__WHAT THIS TASK INVOLVES__. Every line of the material below, from the top through the line with "Given: Open version history clock icon", should be reproduced exactly.

__INFORMATION PROVIDED__.
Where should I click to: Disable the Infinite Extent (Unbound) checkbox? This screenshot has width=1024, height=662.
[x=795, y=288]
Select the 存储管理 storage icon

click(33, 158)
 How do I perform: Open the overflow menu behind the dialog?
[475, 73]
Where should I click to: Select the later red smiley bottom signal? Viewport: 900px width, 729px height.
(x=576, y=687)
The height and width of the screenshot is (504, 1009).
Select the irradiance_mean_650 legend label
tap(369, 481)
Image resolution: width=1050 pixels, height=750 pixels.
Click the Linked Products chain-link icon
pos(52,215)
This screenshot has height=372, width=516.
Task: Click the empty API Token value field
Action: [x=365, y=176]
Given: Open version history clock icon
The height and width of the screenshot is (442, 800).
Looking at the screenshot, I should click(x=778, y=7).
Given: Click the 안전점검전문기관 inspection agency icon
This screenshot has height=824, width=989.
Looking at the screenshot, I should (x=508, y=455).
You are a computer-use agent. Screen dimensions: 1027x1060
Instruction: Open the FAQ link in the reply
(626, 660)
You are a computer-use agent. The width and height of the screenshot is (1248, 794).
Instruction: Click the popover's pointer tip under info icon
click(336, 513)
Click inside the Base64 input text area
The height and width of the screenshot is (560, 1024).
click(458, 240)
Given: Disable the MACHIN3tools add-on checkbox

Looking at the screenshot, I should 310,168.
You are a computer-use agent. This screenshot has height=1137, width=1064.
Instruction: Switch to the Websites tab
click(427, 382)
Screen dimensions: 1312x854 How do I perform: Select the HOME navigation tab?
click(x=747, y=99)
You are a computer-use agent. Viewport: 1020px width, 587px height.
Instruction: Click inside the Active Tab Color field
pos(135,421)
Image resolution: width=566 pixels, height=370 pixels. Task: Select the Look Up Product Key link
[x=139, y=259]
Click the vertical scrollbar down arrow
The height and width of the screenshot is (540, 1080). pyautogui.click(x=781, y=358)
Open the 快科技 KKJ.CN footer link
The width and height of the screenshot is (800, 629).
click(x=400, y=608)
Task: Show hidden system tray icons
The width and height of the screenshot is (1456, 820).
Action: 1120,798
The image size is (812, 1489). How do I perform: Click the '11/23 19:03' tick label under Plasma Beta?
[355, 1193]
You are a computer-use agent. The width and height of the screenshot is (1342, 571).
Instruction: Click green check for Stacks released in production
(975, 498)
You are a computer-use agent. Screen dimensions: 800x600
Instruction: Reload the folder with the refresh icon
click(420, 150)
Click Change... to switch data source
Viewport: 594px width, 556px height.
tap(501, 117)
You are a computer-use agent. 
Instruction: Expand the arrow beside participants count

__ANSWER TO THIS PROBLEM__.
Where should I click to: Disable the Infinite Extent (Unbound) checkbox? This screenshot has width=1024, height=662.
[x=795, y=288]
Select the 存储管理 storage icon

click(33, 158)
 How do I perform: Open the overflow menu behind the dialog?
[475, 73]
Where should I click to: Select the later red smiley bottom signal? Viewport: 900px width, 729px height.
(x=576, y=687)
The height and width of the screenshot is (504, 1009).
Select the irradiance_mean_650 legend label
tap(369, 481)
Image resolution: width=1050 pixels, height=750 pixels.
Click the Linked Products chain-link icon
pos(52,215)
This screenshot has height=372, width=516.
Task: Click the empty API Token value field
Action: [x=365, y=176]
Given: Open version history clock icon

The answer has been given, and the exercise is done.